Other materials, suck it and see. You may like it.

Doug Griffith
09-30-2013, 10:51 PM
It should be a sticky in this forum. Makes sense to me.

Gary Hair
10-01-2013, 12:16 AM
PVC, or anything with PVC in it, and Teflon - the only two things you just can't (or shouldn't) laser. Other than that it comes down to how well it works, some things are better than others and I'd suggest you try them yourself. The first six months I had my laser EVERYTHING was "potentially laserable" and my wife had a very tight grip on the dog...

Pat Matranga
10-02-2013, 1:36 AM
Hi, I am new to this forum. I'm trying to decide between getting a 50 watt Universal or 50 watt Epilog. Looks like most have Epilogs. I'll be engraving my woodwork. Also vector cutting out pieces some. Thank you, Pat.

Johan de Waal
10-02-2013, 1:44 AM
+1
I searched hi and low to get this sort of info with little success. This is helping a lot



It should be a sticky in this forum. Makes sense to me.

Mike Null
10-02-2013, 6:18 AM
I believe each of the laser manufacturers has such a list in their owner's guide. (at least ULS, Epilog and Trotec do)

here are some ideas http://www.epiloglaser.com/laser-knowledge-base.htm

Dennis Watson
10-02-2013, 9:04 AM
And marble, stone, leather, glass and some foods are ok for lasers.

Joe Hillmann
10-02-2013, 10:01 AM
This has been posted before but it is good information so here it is again.

Here is a way to test for plastics that you shouldn't engrave on

http://vimeo.com/1615418

The wire you use HAS to be copper, and here is the explanation behind it.
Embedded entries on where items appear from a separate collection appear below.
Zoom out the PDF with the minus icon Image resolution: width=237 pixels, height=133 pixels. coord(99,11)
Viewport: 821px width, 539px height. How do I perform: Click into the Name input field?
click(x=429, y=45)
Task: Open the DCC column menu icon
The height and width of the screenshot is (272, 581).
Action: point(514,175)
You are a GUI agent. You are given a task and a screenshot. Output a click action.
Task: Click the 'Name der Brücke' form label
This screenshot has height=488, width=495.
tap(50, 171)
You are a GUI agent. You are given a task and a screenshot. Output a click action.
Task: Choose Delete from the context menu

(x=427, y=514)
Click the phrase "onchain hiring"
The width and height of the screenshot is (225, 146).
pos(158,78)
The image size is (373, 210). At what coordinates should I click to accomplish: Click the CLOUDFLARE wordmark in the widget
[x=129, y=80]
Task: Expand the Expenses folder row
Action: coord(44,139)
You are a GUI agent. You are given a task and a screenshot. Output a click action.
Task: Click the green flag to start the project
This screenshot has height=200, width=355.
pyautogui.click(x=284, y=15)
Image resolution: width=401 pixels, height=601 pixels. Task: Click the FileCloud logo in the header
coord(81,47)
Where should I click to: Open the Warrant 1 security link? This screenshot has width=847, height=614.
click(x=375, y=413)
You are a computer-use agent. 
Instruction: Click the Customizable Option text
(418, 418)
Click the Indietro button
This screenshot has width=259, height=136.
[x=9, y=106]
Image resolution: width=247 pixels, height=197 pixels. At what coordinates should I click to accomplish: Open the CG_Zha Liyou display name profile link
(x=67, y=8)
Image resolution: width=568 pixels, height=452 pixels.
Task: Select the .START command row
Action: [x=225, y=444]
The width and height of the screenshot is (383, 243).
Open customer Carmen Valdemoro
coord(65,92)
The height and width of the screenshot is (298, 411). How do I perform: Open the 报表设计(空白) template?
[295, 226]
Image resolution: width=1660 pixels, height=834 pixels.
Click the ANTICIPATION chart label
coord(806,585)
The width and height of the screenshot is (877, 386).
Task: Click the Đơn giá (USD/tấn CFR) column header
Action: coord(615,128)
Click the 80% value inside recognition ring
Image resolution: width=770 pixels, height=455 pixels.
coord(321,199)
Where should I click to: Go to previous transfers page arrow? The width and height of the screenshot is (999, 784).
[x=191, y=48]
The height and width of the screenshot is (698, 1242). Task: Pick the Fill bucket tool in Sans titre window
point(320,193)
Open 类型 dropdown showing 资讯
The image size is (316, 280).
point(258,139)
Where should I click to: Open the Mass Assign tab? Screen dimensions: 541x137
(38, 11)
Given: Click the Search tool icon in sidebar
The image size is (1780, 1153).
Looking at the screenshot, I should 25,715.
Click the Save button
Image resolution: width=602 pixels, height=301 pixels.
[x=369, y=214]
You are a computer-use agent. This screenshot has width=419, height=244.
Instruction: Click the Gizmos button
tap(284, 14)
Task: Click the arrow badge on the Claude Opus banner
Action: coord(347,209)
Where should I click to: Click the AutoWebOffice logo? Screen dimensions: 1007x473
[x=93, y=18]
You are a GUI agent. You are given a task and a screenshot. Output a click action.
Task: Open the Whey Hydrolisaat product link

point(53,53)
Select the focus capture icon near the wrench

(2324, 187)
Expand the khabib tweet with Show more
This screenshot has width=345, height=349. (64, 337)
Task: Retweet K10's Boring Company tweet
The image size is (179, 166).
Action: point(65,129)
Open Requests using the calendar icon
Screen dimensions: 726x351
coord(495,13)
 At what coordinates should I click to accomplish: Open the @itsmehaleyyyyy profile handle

http://en.wikipedia.org/wiki/Beilstein_test

gary l roberts
10-02-2013, 10:28 AM
Thanks for the data everybody.

Mark Ross
10-04-2013, 7:03 PM
Pat, most don't have Epilogs it is pretty wide spread with different businesses having different levels of acceptable pain. We have two Epilog 36 EXT's and the Engineers have to wait until the factory is done finishing orders before being allowed to "play" (cut test equipment, align the lasers and so on). We can't afford to have our lasers down. We had one, got enough business for a second, and can't quite yet justify a third. Epilog is second to none in the equipment I have to watch over. Great bunch of people to work with. However...oh we pay...probably 3 times what you can get a rabbit for. However, try shutting down a customer's line. If you are doing onsie twosies, or you run the same pattern 5 days a week, there is a reason some people have Epilogs and some people have Rabbits. In the end they all do the same thing. My machine is air cooled, built like a brick chicken coop, I have called Epilog at midnight on one of their tech's cell phones. Rabbit is getting better building their business as well. I just can wait for them to build it, I can't handle worrying about liquid cooled versus air cooled and so on. Think of it like buying a Caterpillar to push dirt around a farm, or buying one to vertically mine for gold. If you can stand a painful learning curve for both up and running and technical support, buy Rabbit. If you need to send a picture to Epilog and say, this is what my machine is doing send every part that could cause it UPS Red and let me return what I don't use, buy Epilog. I can't talk about Universal, basically we have people trained on 36 EXT's and if we got in a great job that was really small in size but large in volume, we would add 36EXT's because that is what our people know.